-- The data follows --

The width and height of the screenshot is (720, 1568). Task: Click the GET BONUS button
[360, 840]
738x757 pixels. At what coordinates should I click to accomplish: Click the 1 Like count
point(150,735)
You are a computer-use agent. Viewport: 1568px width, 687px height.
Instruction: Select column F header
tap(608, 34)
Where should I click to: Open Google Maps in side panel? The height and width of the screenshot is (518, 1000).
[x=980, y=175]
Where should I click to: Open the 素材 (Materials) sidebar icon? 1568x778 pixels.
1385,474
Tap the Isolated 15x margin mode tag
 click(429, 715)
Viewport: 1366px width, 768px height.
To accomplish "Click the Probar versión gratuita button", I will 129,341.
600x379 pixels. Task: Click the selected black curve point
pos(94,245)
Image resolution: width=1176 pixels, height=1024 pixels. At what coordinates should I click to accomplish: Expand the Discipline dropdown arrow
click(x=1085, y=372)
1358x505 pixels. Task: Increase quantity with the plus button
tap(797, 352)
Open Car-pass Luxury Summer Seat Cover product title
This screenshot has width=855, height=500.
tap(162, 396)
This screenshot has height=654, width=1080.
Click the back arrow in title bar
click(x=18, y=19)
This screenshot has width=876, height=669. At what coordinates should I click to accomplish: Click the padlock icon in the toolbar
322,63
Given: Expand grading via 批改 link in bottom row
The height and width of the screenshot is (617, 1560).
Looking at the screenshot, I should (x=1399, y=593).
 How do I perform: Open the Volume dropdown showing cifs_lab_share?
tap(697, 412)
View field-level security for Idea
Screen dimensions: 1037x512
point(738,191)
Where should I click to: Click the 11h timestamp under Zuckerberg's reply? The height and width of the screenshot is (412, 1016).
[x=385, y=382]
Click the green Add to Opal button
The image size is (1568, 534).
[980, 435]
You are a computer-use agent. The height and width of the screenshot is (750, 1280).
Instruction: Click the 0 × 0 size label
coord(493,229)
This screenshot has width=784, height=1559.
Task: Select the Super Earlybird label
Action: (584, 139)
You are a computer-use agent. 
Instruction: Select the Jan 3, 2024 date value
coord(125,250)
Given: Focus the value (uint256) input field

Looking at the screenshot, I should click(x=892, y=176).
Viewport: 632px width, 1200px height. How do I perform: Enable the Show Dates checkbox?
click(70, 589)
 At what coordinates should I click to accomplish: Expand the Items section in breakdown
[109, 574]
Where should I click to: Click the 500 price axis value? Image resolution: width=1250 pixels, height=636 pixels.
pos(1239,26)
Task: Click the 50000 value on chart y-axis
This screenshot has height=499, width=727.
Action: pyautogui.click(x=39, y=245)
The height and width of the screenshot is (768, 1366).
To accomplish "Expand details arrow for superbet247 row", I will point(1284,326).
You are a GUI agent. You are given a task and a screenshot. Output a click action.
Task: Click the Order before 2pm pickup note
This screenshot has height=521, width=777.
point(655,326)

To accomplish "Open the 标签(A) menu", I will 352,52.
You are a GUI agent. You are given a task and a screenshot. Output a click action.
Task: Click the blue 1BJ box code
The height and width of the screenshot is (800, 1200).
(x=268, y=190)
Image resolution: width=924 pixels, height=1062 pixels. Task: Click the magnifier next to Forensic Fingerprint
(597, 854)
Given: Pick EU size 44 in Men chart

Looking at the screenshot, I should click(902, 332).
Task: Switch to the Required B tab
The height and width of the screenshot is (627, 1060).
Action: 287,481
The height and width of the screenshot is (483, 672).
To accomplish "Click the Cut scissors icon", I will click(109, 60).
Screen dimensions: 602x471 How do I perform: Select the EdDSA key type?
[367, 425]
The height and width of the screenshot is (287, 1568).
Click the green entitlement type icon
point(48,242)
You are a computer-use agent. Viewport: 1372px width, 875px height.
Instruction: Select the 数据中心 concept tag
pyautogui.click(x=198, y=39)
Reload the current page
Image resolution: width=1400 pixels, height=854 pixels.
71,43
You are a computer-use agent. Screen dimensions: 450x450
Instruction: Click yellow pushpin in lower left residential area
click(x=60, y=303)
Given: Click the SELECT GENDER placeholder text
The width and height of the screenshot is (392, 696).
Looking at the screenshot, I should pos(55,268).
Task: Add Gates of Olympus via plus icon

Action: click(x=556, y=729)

-- The data concluded --

Task instructions =>
All of the data above should be reproduced exactly, with nothing missing.

Written answer =>
The width and height of the screenshot is (720, 1568). Task: Click the GET BONUS button
[360, 840]
738x757 pixels. At what coordinates should I click to accomplish: Click the 1 Like count
point(150,735)
You are a computer-use agent. Viewport: 1568px width, 687px height.
Instruction: Select column F header
tap(608, 34)
Where should I click to: Open Google Maps in side panel? The height and width of the screenshot is (518, 1000).
[x=980, y=175]
Where should I click to: Open the 素材 (Materials) sidebar icon? 1568x778 pixels.
1385,474
Tap the Isolated 15x margin mode tag
 click(429, 715)
Viewport: 1366px width, 768px height.
To accomplish "Click the Probar versión gratuita button", I will 129,341.
600x379 pixels. Task: Click the selected black curve point
pos(94,245)
Image resolution: width=1176 pixels, height=1024 pixels. At what coordinates should I click to accomplish: Expand the Discipline dropdown arrow
click(x=1085, y=372)
1358x505 pixels. Task: Increase quantity with the plus button
tap(797, 352)
Open Car-pass Luxury Summer Seat Cover product title
This screenshot has width=855, height=500.
tap(162, 396)
This screenshot has height=654, width=1080.
Click the back arrow in title bar
click(x=18, y=19)
This screenshot has width=876, height=669. At what coordinates should I click to accomplish: Click the padlock icon in the toolbar
322,63
Given: Expand grading via 批改 link in bottom row
The height and width of the screenshot is (617, 1560).
Looking at the screenshot, I should (x=1399, y=593).
 How do I perform: Open the Volume dropdown showing cifs_lab_share?
tap(697, 412)
View field-level security for Idea
Screen dimensions: 1037x512
point(738,191)
Where should I click to: Click the 11h timestamp under Zuckerberg's reply? The height and width of the screenshot is (412, 1016).
[x=385, y=382]
Click the green Add to Opal button
The image size is (1568, 534).
[980, 435]
You are a computer-use agent. The height and width of the screenshot is (750, 1280).
Instruction: Click the 0 × 0 size label
coord(493,229)
This screenshot has width=784, height=1559.
Task: Select the Super Earlybird label
Action: (584, 139)
You are a computer-use agent. 
Instruction: Select the Jan 3, 2024 date value
coord(125,250)
Given: Focus the value (uint256) input field

Looking at the screenshot, I should click(x=892, y=176).
Viewport: 632px width, 1200px height. How do I perform: Enable the Show Dates checkbox?
click(70, 589)
 At what coordinates should I click to accomplish: Expand the Items section in breakdown
[109, 574]
Where should I click to: Click the 500 price axis value? Image resolution: width=1250 pixels, height=636 pixels.
pos(1239,26)
Task: Click the 50000 value on chart y-axis
This screenshot has height=499, width=727.
Action: pyautogui.click(x=39, y=245)
The height and width of the screenshot is (768, 1366).
To accomplish "Expand details arrow for superbet247 row", I will point(1284,326).
You are a GUI agent. You are given a task and a screenshot. Output a click action.
Task: Click the Order before 2pm pickup note
This screenshot has height=521, width=777.
point(655,326)

To accomplish "Open the 标签(A) menu", I will 352,52.
You are a GUI agent. You are given a task and a screenshot. Output a click action.
Task: Click the blue 1BJ box code
The height and width of the screenshot is (800, 1200).
(x=268, y=190)
Image resolution: width=924 pixels, height=1062 pixels. Task: Click the magnifier next to Forensic Fingerprint
(597, 854)
Given: Pick EU size 44 in Men chart

Looking at the screenshot, I should click(902, 332).
Task: Switch to the Required B tab
The height and width of the screenshot is (627, 1060).
Action: 287,481
The height and width of the screenshot is (483, 672).
To accomplish "Click the Cut scissors icon", I will click(109, 60).
Screen dimensions: 602x471 How do I perform: Select the EdDSA key type?
[367, 425]
The height and width of the screenshot is (287, 1568).
Click the green entitlement type icon
point(48,242)
You are a computer-use agent. Viewport: 1372px width, 875px height.
Instruction: Select the 数据中心 concept tag
pyautogui.click(x=198, y=39)
Reload the current page
Image resolution: width=1400 pixels, height=854 pixels.
71,43
You are a computer-use agent. Screen dimensions: 450x450
Instruction: Click yellow pushpin in lower left residential area
click(x=60, y=303)
Given: Click the SELECT GENDER placeholder text
The width and height of the screenshot is (392, 696).
Looking at the screenshot, I should pos(55,268).
Task: Add Gates of Olympus via plus icon

Action: click(x=556, y=729)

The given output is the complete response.